*** Data for the task ***

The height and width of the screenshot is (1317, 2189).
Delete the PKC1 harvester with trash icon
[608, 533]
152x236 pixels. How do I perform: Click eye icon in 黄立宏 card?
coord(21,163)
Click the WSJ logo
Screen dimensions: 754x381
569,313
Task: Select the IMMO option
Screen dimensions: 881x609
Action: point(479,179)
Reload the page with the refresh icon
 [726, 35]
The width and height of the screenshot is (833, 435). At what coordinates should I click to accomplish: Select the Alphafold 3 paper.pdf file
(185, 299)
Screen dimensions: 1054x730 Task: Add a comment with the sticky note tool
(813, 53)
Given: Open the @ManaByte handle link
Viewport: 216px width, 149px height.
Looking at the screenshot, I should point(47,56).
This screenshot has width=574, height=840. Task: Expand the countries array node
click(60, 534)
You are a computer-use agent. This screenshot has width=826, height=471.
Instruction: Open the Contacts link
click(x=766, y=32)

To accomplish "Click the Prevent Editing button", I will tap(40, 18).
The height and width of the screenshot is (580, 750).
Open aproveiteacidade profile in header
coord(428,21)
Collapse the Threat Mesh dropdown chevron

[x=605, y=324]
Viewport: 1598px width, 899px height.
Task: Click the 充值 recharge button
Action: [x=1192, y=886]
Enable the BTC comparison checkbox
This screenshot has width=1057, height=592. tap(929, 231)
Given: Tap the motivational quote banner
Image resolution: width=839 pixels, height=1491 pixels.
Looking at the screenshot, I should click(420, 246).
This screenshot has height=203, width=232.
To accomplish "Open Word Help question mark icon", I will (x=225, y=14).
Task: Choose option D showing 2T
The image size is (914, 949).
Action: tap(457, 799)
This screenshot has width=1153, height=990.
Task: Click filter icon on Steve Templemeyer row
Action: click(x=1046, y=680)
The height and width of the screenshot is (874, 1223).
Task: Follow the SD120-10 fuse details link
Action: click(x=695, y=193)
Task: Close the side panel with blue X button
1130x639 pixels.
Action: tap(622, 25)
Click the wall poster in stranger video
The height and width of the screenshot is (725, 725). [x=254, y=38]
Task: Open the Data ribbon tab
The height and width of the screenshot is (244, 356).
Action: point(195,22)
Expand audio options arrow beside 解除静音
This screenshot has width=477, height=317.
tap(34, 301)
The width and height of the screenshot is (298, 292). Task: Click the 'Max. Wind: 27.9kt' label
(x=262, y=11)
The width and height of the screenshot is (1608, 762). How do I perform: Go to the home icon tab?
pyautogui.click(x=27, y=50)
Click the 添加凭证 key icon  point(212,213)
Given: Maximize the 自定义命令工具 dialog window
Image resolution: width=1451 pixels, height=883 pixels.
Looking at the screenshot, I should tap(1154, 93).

***

In every item, swap each "Open" for "Launch" and leave everything else as it is.

The height and width of the screenshot is (1317, 2189).
Delete the PKC1 harvester with trash icon
[608, 533]
152x236 pixels. How do I perform: Click eye icon in 黄立宏 card?
coord(21,163)
Click the WSJ logo
Screen dimensions: 754x381
569,313
Task: Select the IMMO option
Screen dimensions: 881x609
Action: point(479,179)
Reload the page with the refresh icon
 [726, 35]
The width and height of the screenshot is (833, 435). At what coordinates should I click to accomplish: Select the Alphafold 3 paper.pdf file
(185, 299)
Screen dimensions: 1054x730 Task: Add a comment with the sticky note tool
(813, 53)
Given: Launch the @ManaByte handle link
Viewport: 216px width, 149px height.
Looking at the screenshot, I should point(47,56).
This screenshot has width=574, height=840. Task: Expand the countries array node
click(60, 534)
You are a computer-use agent. This screenshot has width=826, height=471.
Instruction: Launch the Contacts link
click(x=766, y=32)

To accomplish "Click the Prevent Editing button", I will tap(40, 18).
The height and width of the screenshot is (580, 750).
Launch aproveiteacidade profile in header
coord(428,21)
Collapse the Threat Mesh dropdown chevron

[x=605, y=324]
Viewport: 1598px width, 899px height.
Task: Click the 充值 recharge button
Action: [x=1192, y=886]
Enable the BTC comparison checkbox
This screenshot has width=1057, height=592. tap(929, 231)
Given: Tap the motivational quote banner
Image resolution: width=839 pixels, height=1491 pixels.
Looking at the screenshot, I should click(420, 246).
This screenshot has height=203, width=232.
To accomplish "Launch Word Help question mark icon", I will (x=225, y=14).
Task: Choose option D showing 2T
The image size is (914, 949).
Action: tap(457, 799)
This screenshot has width=1153, height=990.
Task: Click filter icon on Steve Templemeyer row
Action: click(x=1046, y=680)
The height and width of the screenshot is (874, 1223).
Task: Follow the SD120-10 fuse details link
Action: click(x=695, y=193)
Task: Close the side panel with blue X button
1130x639 pixels.
Action: tap(622, 25)
Click the wall poster in stranger video
The height and width of the screenshot is (725, 725). [x=254, y=38]
Task: Launch the Data ribbon tab
The height and width of the screenshot is (244, 356).
Action: point(195,22)
Expand audio options arrow beside 解除静音
This screenshot has width=477, height=317.
tap(34, 301)
The width and height of the screenshot is (298, 292). Task: Click the 'Max. Wind: 27.9kt' label
(x=262, y=11)
The width and height of the screenshot is (1608, 762). How do I perform: Go to the home icon tab?
pyautogui.click(x=27, y=50)
Click the 添加凭证 key icon  point(212,213)
Given: Maximize the 自定义命令工具 dialog window
Image resolution: width=1451 pixels, height=883 pixels.
Looking at the screenshot, I should tap(1154, 93).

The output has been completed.